Friday, February 03, 2006

Lesson: Social Contracts

Social contracts are a fairly complicated idea, which has since been transplanted into the domain of RPG theory. Some theories, such as the Big Model, consider the social contract to be everything that occurs at the gaming table. However in more traditional use, social contracts are the underlying rules of behavior that govern a society. In a gaming group these rules describe how the players expect to treat each other, and be treated in turn.

For example, an unspoken agreement that characters will not attack each other can often be found in many groups. This understanding is part of their social contract. A new player may violate this without realizing that a line has been crossed, because that part of the social contract was left unsaid. Some parts of the social contract are more spoken, such as scheduling and attendance.

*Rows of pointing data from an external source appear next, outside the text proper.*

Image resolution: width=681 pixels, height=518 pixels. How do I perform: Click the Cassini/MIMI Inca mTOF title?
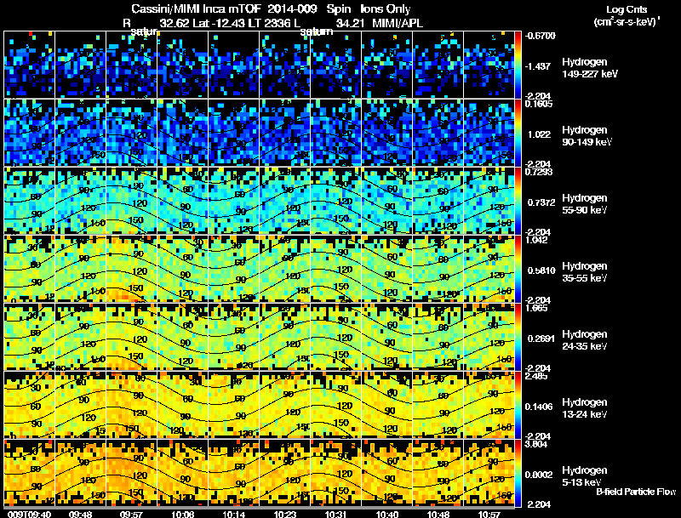click(x=196, y=9)
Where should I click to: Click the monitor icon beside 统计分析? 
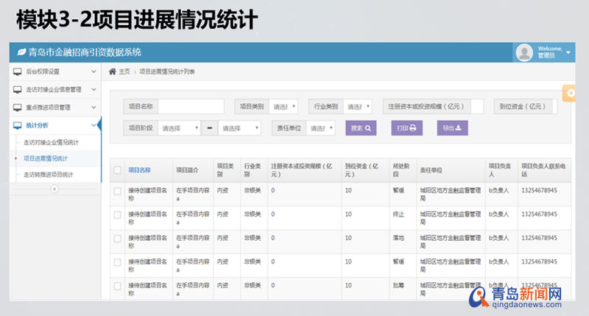point(18,125)
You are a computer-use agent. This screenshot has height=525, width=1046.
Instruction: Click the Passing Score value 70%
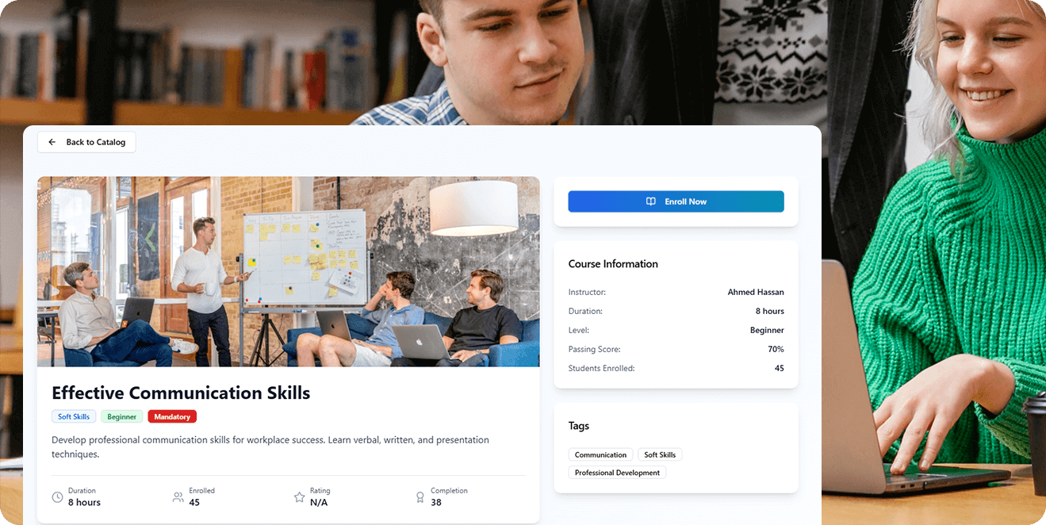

Violating a social contract does not necessarily destroy the group the contract formed within. Indeed many violations occur because individual players have a differing idea of what the group's social contract is. Often there is a subtle negotiation going on to influence the agreements of the group, bringing the contract into alignment with one's views. In a violent break of the contract, this negotiation must occur more overtly, and adjust the contract to accommodate, even by simply making the broken tenet spoken.

While making the social contract more accessible is generally helpful, the contract itself is forever being refined and changed, and often the most important pieces are those which remain unsaid.